Rewrite the material from the line containing "Nos labels (964, 1318)" through the end, inclusive, offsetting every click coordinate by adding 25 to both its x and y values and keeping each line otherwise unchanged.

--- STORED ROWS ---

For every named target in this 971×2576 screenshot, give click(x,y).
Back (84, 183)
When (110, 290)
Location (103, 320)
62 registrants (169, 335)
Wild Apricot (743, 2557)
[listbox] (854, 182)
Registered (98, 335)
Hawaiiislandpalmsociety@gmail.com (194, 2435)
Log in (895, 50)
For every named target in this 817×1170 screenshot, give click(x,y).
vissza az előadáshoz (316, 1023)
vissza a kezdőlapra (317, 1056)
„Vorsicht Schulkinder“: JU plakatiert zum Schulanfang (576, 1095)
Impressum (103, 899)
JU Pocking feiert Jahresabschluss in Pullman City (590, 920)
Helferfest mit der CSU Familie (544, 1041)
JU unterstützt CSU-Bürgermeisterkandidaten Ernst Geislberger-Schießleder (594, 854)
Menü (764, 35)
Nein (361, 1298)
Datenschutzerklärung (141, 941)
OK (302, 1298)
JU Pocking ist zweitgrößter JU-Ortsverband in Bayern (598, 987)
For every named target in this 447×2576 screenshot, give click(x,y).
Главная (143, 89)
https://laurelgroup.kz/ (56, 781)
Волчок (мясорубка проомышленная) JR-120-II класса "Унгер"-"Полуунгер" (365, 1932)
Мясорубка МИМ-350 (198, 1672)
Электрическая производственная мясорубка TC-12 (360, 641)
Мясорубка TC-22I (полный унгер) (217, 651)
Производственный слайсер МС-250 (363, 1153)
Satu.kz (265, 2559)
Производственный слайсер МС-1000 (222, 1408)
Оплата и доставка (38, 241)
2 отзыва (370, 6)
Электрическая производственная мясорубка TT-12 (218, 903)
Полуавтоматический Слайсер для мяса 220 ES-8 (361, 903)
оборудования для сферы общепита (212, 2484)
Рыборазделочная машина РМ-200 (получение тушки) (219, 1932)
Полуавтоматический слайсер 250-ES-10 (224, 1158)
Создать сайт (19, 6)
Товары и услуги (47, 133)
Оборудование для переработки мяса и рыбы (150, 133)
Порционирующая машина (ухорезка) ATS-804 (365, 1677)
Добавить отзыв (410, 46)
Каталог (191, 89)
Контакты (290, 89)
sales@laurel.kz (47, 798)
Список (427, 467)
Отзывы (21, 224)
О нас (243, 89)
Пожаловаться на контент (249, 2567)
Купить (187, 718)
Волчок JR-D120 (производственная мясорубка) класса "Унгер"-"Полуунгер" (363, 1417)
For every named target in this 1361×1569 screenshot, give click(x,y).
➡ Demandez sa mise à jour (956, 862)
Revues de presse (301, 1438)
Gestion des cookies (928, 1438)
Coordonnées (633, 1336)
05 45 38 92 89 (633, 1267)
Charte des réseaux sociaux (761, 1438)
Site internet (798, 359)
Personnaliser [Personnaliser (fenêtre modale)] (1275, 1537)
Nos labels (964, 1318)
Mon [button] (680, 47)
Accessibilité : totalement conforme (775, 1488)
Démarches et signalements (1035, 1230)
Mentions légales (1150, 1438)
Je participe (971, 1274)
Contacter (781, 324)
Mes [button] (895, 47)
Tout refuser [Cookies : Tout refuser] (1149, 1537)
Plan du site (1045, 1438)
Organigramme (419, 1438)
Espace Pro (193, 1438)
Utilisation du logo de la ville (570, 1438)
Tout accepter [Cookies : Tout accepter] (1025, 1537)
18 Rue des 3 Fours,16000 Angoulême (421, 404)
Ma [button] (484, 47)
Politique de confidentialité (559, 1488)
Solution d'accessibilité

---

## SOLVED PROBLEM
Nos labels (989, 1343)
Mon [button] (705, 72)
Accessibilité : totalement conforme (800, 1513)
Démarches et signalements (1060, 1255)
Mentions légales (1175, 1463)
Je participe (996, 1299)
Contacter (806, 349)
Mes [button] (920, 72)
Tout refuser [Cookies : Tout refuser] (1174, 1562)
Plan du site (1070, 1463)
Organigramme (444, 1463)
Espace Pro (218, 1463)
Utilisation du logo de la ville (595, 1463)
Tout accepter [Cookies : Tout accepter] (1050, 1562)
18 Rue des 3 Fours,16000 Angoulême (446, 429)
Ma [button] (509, 72)
Politique de confidentialité (584, 1513)
Solution d'accessibilité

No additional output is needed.